Les sélénographies, plus que des instruments essentiels à la pratique astronomique, semblent surtout avoir été utilisées pour la promotion d’individus et d’institutions scientifiques, pour la création d’observatoires dont la mission était d’établir les méridiens, projets souvent porteurs de connotations nationales ou impériales. Il existe peu de traces qui rendent compte de l’emploi réel de ces nomenclatures dans les observations célestes. Ces taxonomies, plus qu’une pratique utile aux travaux astronomiques, font partie de la rhétorique des institutions savantes de la fin du XVIIe siècle. Au moment de la fondation des observatoires royaux édifiés pour l’établissement des méridiens, les toponymies lunaires créent une identité nationale. Ainsi, dans la communication scientifique internationale, les observations anglaises et françaises se distinguaient les unes des autres par le système toponymique employé. La communauté anglaise reconnaissait l’héritage d’Hevelius, correspondant privilégié du secrétaire de la Royal Society, Henry Oldenburg. Par contre, les astronomes de France adoptèrent les pratiques toponymiques de Riccioli avec la nomination de son élève, Jean-Dominque Cassini, comme directeur de l’Observatoire Royal de Paris. Les observations des éclipses lunaires publiées dans le journal savant anglais Philosophical Transactions de 1675, l’année de la fondation du Royal Observatory, rendent compte de cette division (Oldenburg, 1675, 257-269 ; Hevelius, 1675, 289-292 ; Flamsteed, 1675, 371-372 ; Cassini, 1676, 561-565)

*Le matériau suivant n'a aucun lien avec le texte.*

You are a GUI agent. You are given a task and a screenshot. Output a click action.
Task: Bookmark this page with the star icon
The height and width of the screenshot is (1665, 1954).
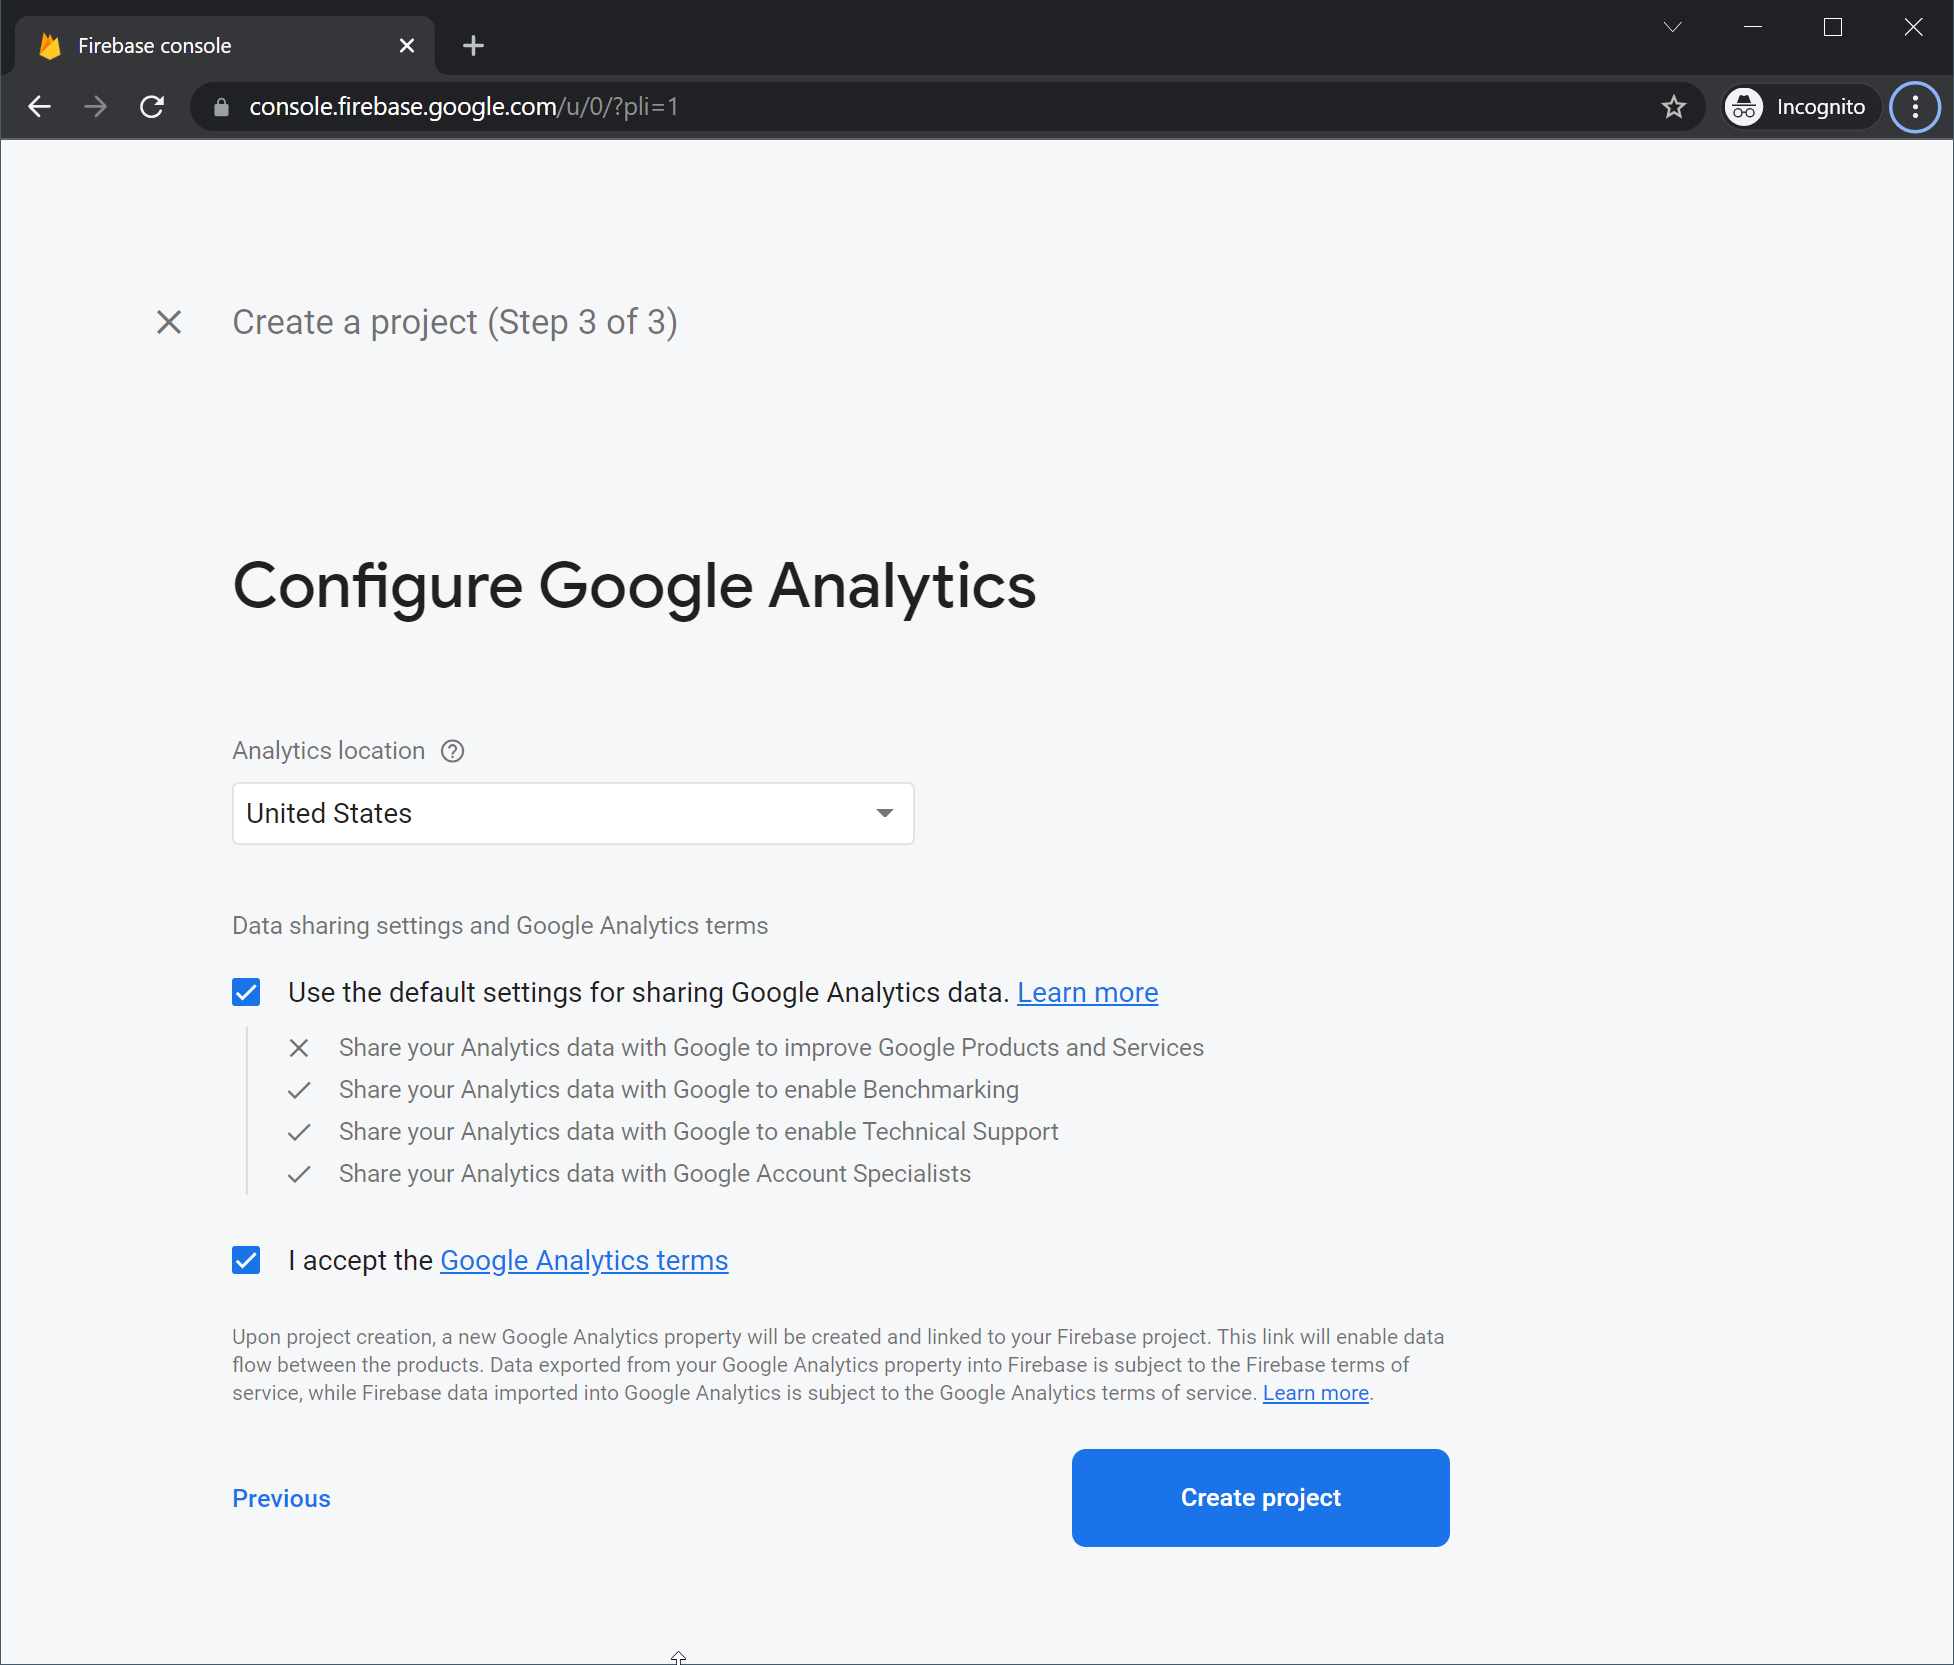coord(1673,107)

Examiné dans ces contextes culturels, la sélénographie ne peut être seulement vue comme un objet de spécialisation astronomique, même si la carte de la lune est bien une image sur laquelle on transfère des connaissances et des pratiques pour mesurer et représenter le globe terrestre. La production sélénographique doit plutôt être appréhendée comme un objet placé au sein de collaborations entre disciplines, avec l’aide d’artistes, d’humanistes et astronomes, à l’intérieur du marché du livre et de la culture du mécénat qui englobait la création intellectuelle, artistique et technologique du XVIIe siècle. Dans cet exercice de promotion, la nomenclature a joué un rôle fondamental : la taxonomie de l’espace est aussi le reflet d’une culture et une façon de s’approprier et de négocier l’espace, ou de projeter ses désirs en lui.



Notes :



1. « And the Moon herself, that they should have a Prospect, as if they were hard by, discovering the heights and shape of the Mountains, and Depths of round and uniform Vallies, the Shadows of the Mountains, the Figure of the Shores, describing Pictures of her, with more Accurateness, than we can our own Globe theirin requiting the Moon for her own Labours, who to discover our Longitude by eclipsing the Sun, hath painted out the Countries upon our Globe, with the Point of her conical shadow, as with a Pencil.»



2. Je voudrais remercier Martjin Stroms de la Bibliothèque de l’Université de Leiden pour m’avoir informé de l’existence de cette édition, qui se trouve dans une collection privée aux États Unis.



Références bibliographiques



Aït-Touati F., 2011, Contes de la Lune. Essai sur la fiction et la science modernes, Paris, Gallimard (224 p.)



Bennet J.A., 1987. The Divided Circle: A History of Instruments for Astronomy, Navigation, and Surveying, Oxford, Phaidon, Christie’s (224 p.)



Bossmans H., 1903, « La Carte Lunaire de Van Langren conservée aux Archives Générales du Royaume, à Bruxelles », Revue des questions scientifiques, 4, p. 106-139.